Comment le photographe indépendant peut-il se battre ?

D’abord en affirmant sa cohésion avec les groupes professionnels chargés de défendre ses intérêts, notamment les groupements et syndicats qui soutiennent l’action que nous menons autour de l’association « Contre le libre de droits » (nom provisoire ndlr). Nous avons besoin de  l’ensemble des professionnels pour résister à cette dérégulation qui nous précarise.

Peut-on lutter contre une mondialisation qui s’impose dans tous les secteurs ?

Nous n’avons pas pour mission de renverser le cours de l’histoire. Mais faire valoir des principes légaux et de bon sens pour ne pas nous laisser laminer par des multinationales qui profitent de l’avènement de l’Internet et de la mondialisation des échanges pour détourner la législation sur le droit d’auteur à leur profit. Si comme je le pense, les photographes fonctionnent sur le mode de l’artisanat, il est nécessaire que leurs revenus leur permettent de se renouveler, d’explorer de nouveaux domaines afin d’assurer leur avenir professionnel.  Cette « R&D personnelle » était financée auparavant par la vente de photos d’archives. Mais aujourd’hui, comment peut-on rester créatifs quand on est dans une situation précaire ?

Le principe de la « longue traîne » promu par les microstocks permet justement aux photographes de mondialiser leur offre commerciale au monde entier via leurs plate-forme ?

Etre photographe ne se limite pas à la prise de vue. Il s’agit de répondre à des besoins, si possible de les anticiper, et pour cela, il  est important de pouvoir être en relation directe avec les clients afin de garantir une forte valeur ajoutée partagée. Cela passe aussi par l’indexation, le référencement… Dans les photos dites « Libres de droits » ou de microstock, les diffuseurs nous vendent l’idée que le photographe peut se consacrer à la prise de vue et trouver son compte dans les volumes commercialisés, mais c’est exceptionnellement le cas ! Par ailleurs, si je reprends les chiffres délivrés dans l’interview de Guillaume le Bleis, (115 000 contributeurs qui se partagent 40 millions de dollars de rémunération), le gain annuel d’un contributeur est de 348 dollars en moyenne. Expliquez-moi comment on peut vivre avec 348 dollars par an !…

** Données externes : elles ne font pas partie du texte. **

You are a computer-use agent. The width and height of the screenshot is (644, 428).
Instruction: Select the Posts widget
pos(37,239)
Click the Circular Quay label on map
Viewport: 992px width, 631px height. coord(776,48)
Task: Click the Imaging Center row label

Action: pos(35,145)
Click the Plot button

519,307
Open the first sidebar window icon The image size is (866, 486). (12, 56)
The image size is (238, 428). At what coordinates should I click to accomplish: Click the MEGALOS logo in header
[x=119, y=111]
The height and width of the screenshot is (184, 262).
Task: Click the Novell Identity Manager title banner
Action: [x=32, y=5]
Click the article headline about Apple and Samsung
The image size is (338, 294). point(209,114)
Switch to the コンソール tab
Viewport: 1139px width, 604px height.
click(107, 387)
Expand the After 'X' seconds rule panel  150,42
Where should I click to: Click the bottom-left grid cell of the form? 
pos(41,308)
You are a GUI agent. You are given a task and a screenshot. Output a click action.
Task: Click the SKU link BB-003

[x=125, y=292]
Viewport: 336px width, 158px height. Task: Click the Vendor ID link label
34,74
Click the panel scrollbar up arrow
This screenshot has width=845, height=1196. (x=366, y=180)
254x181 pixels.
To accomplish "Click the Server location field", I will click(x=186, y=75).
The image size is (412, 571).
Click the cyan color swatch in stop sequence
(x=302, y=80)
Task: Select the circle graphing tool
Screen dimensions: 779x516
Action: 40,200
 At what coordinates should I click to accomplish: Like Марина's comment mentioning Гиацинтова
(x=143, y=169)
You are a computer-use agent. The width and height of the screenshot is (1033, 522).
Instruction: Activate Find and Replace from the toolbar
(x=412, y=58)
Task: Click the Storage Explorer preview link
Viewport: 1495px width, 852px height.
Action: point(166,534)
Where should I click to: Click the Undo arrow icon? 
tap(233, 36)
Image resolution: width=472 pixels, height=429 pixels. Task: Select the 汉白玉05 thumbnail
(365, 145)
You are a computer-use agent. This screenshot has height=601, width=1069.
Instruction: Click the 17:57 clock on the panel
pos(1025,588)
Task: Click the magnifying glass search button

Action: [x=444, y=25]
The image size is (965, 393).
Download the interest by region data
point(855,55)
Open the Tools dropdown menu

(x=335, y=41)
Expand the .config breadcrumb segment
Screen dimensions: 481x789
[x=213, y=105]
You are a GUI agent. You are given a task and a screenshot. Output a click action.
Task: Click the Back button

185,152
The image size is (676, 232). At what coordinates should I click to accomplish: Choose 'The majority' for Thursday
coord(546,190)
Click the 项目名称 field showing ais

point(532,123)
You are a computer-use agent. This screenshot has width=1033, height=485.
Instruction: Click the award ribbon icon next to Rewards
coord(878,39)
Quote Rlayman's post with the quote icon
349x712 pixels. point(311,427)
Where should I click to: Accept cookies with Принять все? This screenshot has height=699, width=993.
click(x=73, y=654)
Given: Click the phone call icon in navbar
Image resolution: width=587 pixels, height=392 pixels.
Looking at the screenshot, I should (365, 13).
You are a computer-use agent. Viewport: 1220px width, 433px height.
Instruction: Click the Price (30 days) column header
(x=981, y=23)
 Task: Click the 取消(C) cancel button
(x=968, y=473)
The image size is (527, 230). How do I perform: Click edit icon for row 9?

On dit souvent que les microstocks se sont des photos basiques… Qu’en conséquence les professionnels ne doivent pas en avoir peur car leur production se place au-dessus sur le plan qualitatif. Mais justement, les photos basiques, — notre deuxième choix en quelque sorte—, était notre petit pain quotidien via nos archives. Les microstocks nous soufflent cet appel d’air. Et lorsque ces diffuseurs nous disent  « vous vendrez mille fois une photo à cinq euros ce que vous n’auriez jamais vendu à 5 000 euros l’unité », j’objecte que Fotolia prend 60 % 40 %* de cette somme et empoche 3 000 euros en ne laissant que 2 000 euros au producteur de l’image ! C’est un modèle économique qui n’est pas socialement utile, il est essentiellement profitable aux diffuseurs et à leurs investisseurs.

Mais ce modèle « low cost » en photo comme ailleurs, répond pourtant aux besoins des consommateurs, son succès l’atteste ?

Fotolia est une affaire en or, mais pour qui ? On peut résumer la situation simplement : on a d’un côté des auteurs rebaptisés « contributeurs », de l’autre un dispositif très pratique pour les clients qui ne paient pas les auteurs à un prix décent provoquant une baisse généralisée du prix de la photo. Face aux arguments de Guillaume Le Bleis concernant la pertinence d’un prix en relation avec la situation du marché, je pose la question : « Quand statistiquement on assiste à une recrudescence des délits et des vols (de photos ndlr), doit-on changer le prix de vente d afin de d’éviter de se faire voler ?! »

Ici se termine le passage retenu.